Can You Really Touch a Royal? 2 Rules to Meeting Members of the Monarchy

If you've ever been nervous about meeting your significant others's parents, it's nothing compared to the amount of pressure that comes with greeting a member of the British royal family. There is a nuanced royal protocol in place as a way to ensure universal respect for Queen Elizabeth II and the rest of her relatives, and although it's rather simple, people still manage to break it all the time. In 2009, Michelle Obama was chastised for hugging the queen, and basketball superstar LeBron James was called out in 2014 for putting his arm around Kate Middleton after the Cleveland Cavaliers won a game against the Brooklyn Nets. Although many people would sell an organ to get a hug from Michelle or LeBron, each broke the number one rule when meeting the royals: don't go beyond a handshake.

We might fawn over Kate Middleton's down-to-earth personality now, but years ago the royal family was treated with such supreme reverence that they were likened to divine beings, therefore touching them was off limits. In an interview with the BBC, British historian Kate Williams explained that "from medieval times, monarchs were divinely appointed to rule by God, so they were kind of seen as gods, so they demanded to be treated as gods." Luckily the modern royal family didn't object to either Michelle or LeBron's breaches in protocol, a sign that they're more than open to adopting a more relaxed level of formality.

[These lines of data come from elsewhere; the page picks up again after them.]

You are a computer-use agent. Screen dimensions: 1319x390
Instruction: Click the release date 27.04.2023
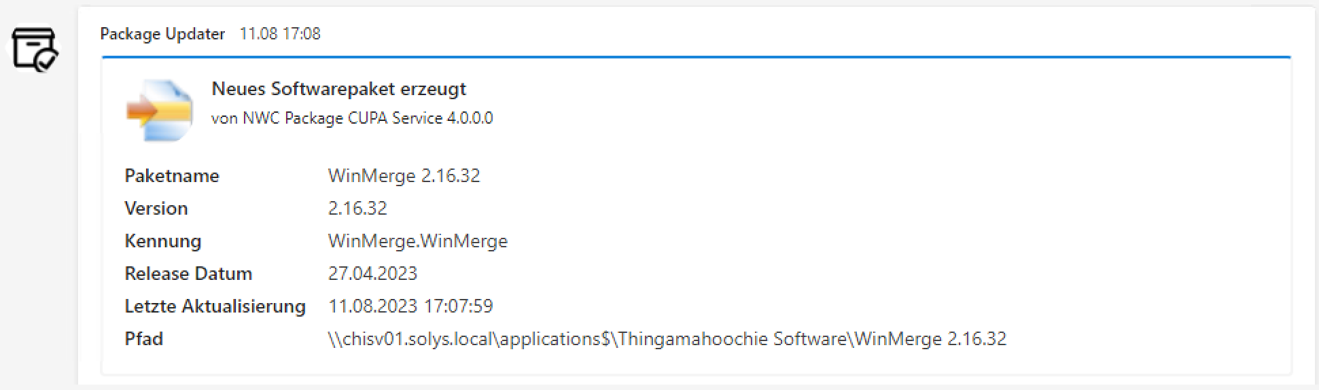(372, 274)
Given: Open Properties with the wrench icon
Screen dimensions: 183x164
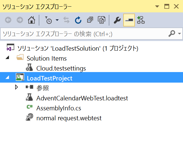Looking at the screenshot, I should (117, 20).
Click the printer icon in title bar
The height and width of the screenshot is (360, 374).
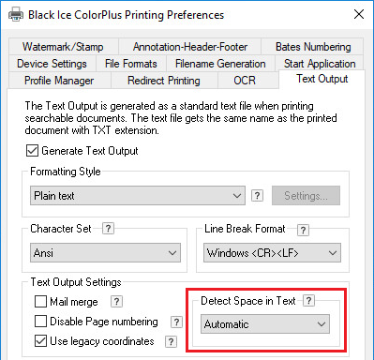(16, 15)
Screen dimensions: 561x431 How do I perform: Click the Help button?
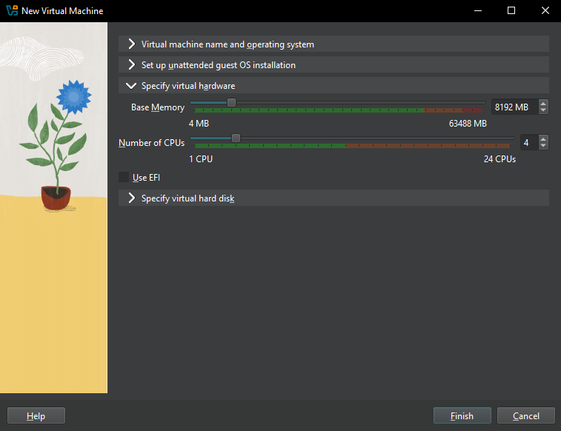[x=36, y=416]
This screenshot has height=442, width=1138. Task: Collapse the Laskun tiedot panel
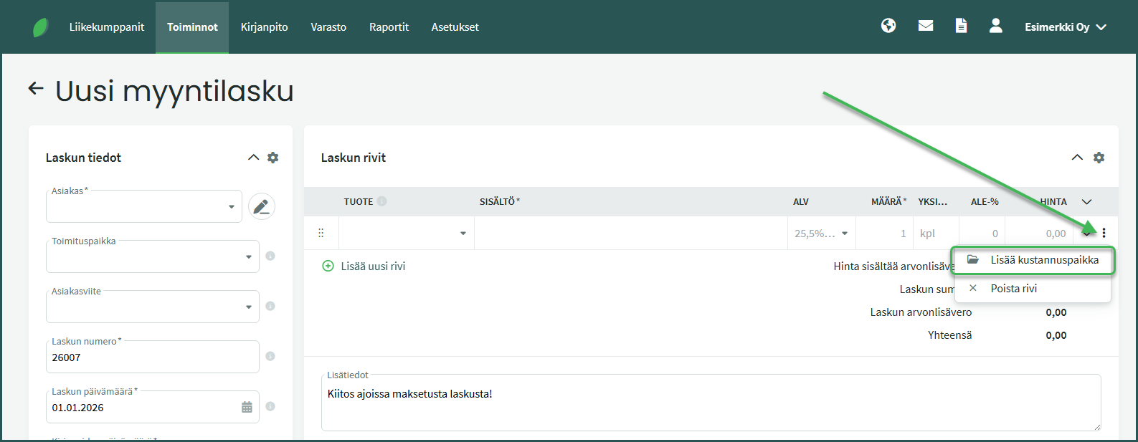253,158
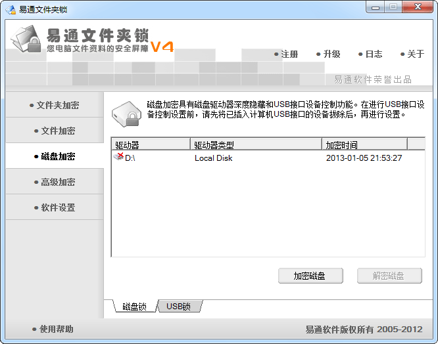Open the 关于 about link
438x344 pixels.
coord(412,54)
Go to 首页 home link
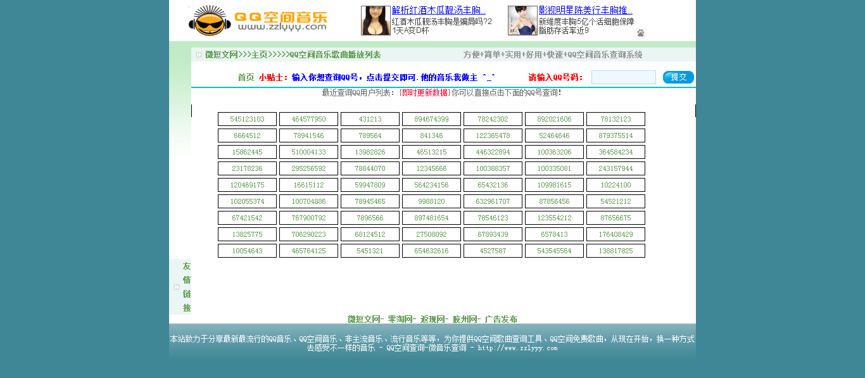The height and width of the screenshot is (378, 865). [246, 77]
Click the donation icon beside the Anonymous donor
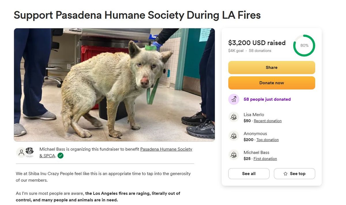The width and height of the screenshot is (346, 205). pos(234,136)
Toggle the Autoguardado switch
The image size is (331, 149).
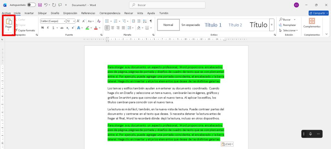[x=31, y=5]
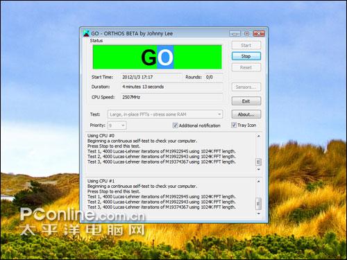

The monarchy's official website makes it clear that "there are no obligatory codes of behavior when meeting The Queen or a member of the Royal Family," but outlines a few options for anyone who chooses "to observe the traditional forms."

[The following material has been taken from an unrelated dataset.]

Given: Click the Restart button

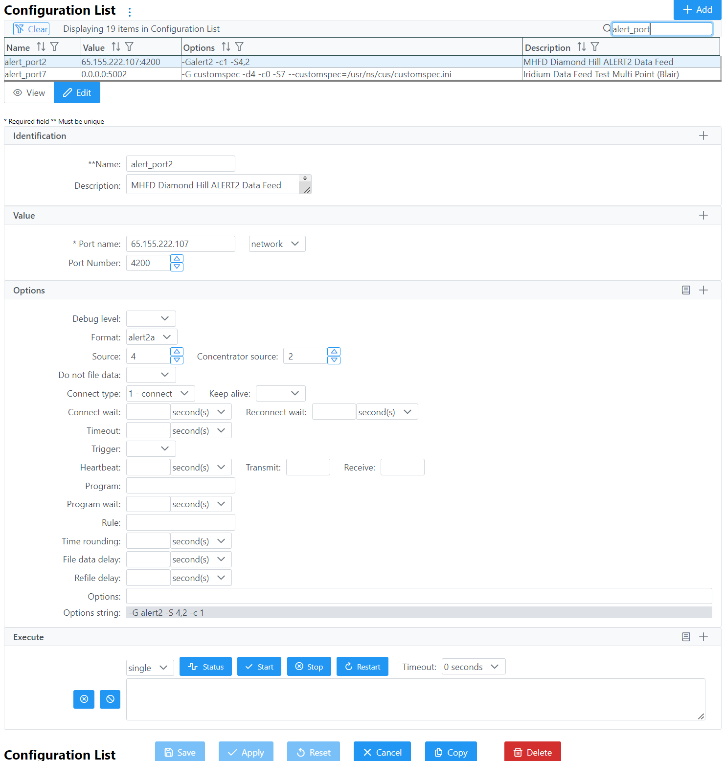Looking at the screenshot, I should coord(363,667).
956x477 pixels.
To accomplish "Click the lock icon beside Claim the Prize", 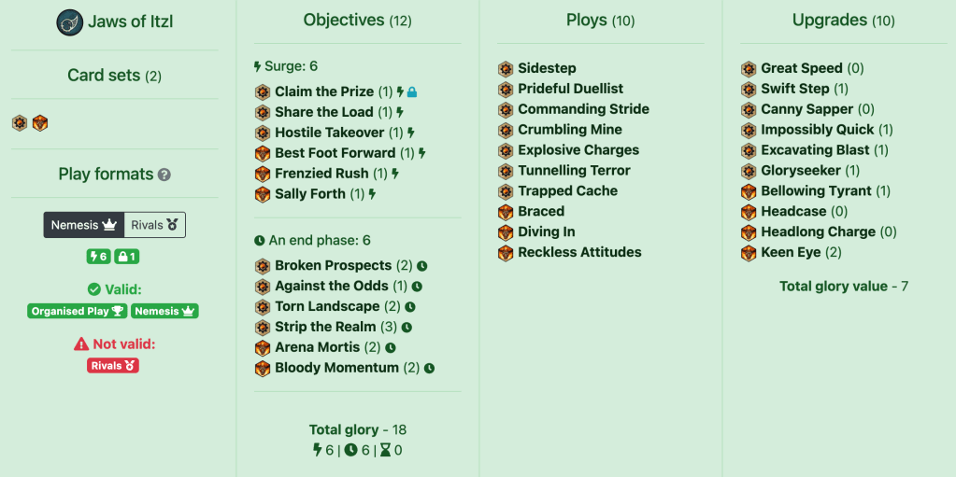I will point(412,92).
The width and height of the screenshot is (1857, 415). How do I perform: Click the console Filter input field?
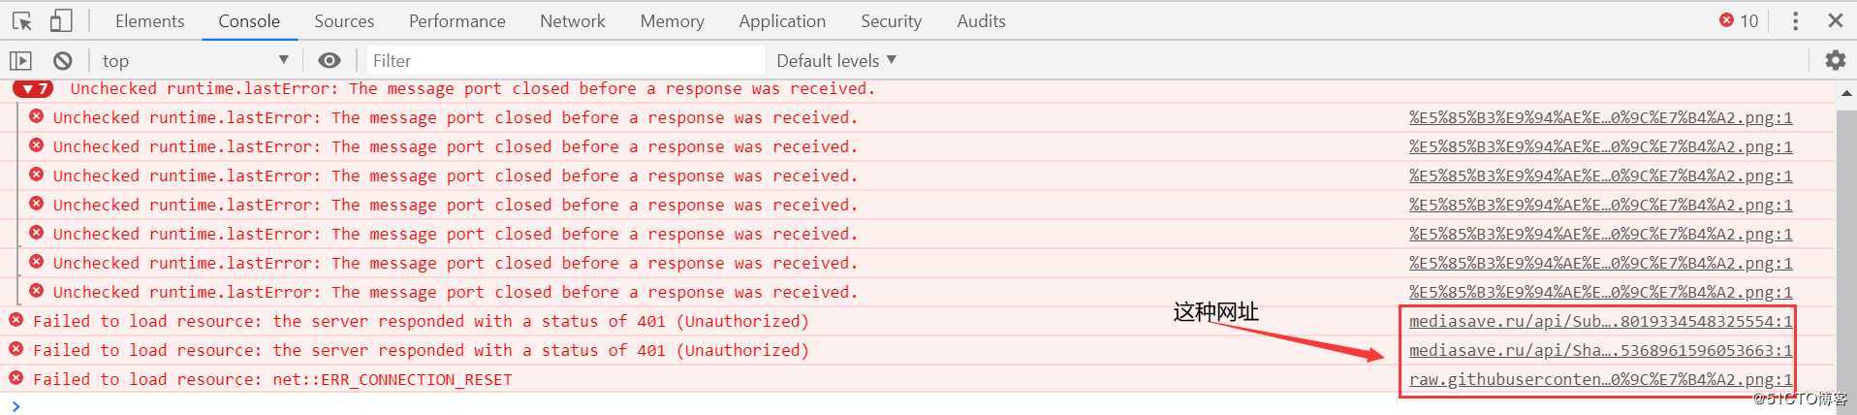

How to physically greet the royal family:

The monarchy suggests women do a small curtsy and men do a neck bow (from the head only), although other people "prefer simply to shake hands in the usual way." After the incident with the first lady, a Buckingham Palace spokesman actually denied that there are strict rules about being tactile with the queen. "It was a mutual and spontaneous display of affection," he said. "We don't issue instructions on not touching the Queen." A similar thing happened when a fish market employee appeared to place a hand on the queen's back in 2013, and her reps released a statement saying, "She did not touch the Queen, and even if she had done the Queen would have taken no offense."

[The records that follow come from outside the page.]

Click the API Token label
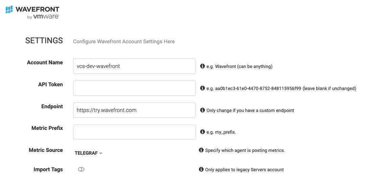 tap(50, 85)
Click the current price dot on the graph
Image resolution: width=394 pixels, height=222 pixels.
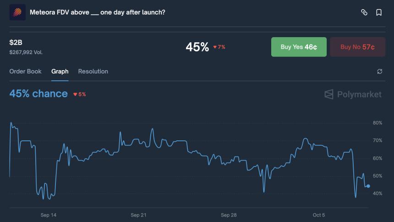tap(368, 186)
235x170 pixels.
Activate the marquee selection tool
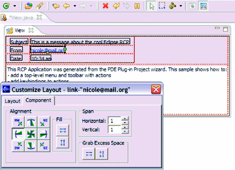(162, 6)
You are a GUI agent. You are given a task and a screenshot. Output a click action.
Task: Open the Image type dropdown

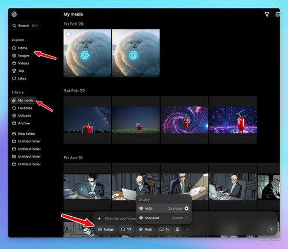point(106,229)
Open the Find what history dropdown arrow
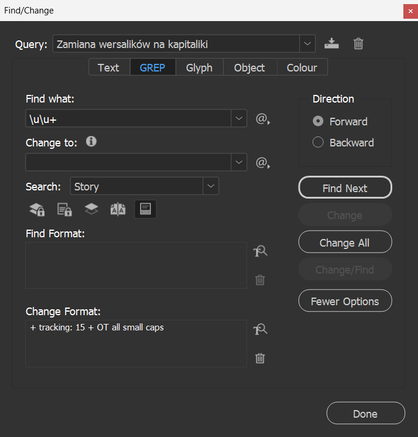418x437 pixels. (x=239, y=118)
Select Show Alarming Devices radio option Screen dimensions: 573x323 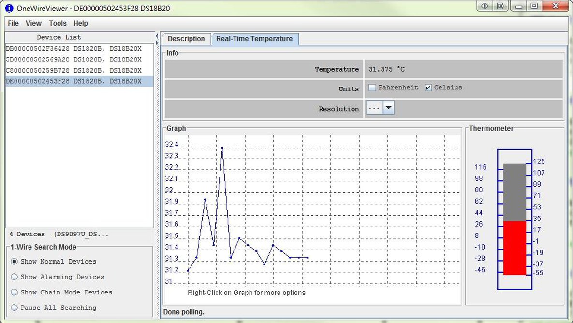click(15, 277)
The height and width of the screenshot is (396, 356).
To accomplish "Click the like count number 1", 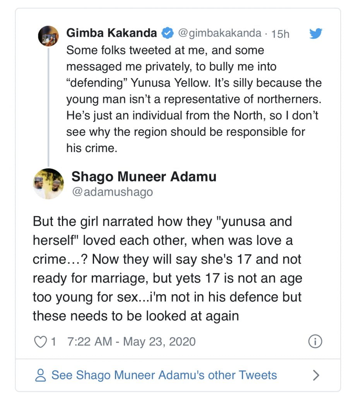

What to say while meeting the royal family:

It also notes that the formal way to address the queen is "your majesty," and afterwards, "ma'am." If you're speaking to other members of the royal family (i.e. Kate Middleton, Prince Harry, etc.), it's "your royal highness," and then "sir" or "ma'am." This rule doesn't fly with Prince William, however, who once said "I am and always will be an HRH. But out of personal choice I like to be called William because that is my name and I want people to call me William — for now."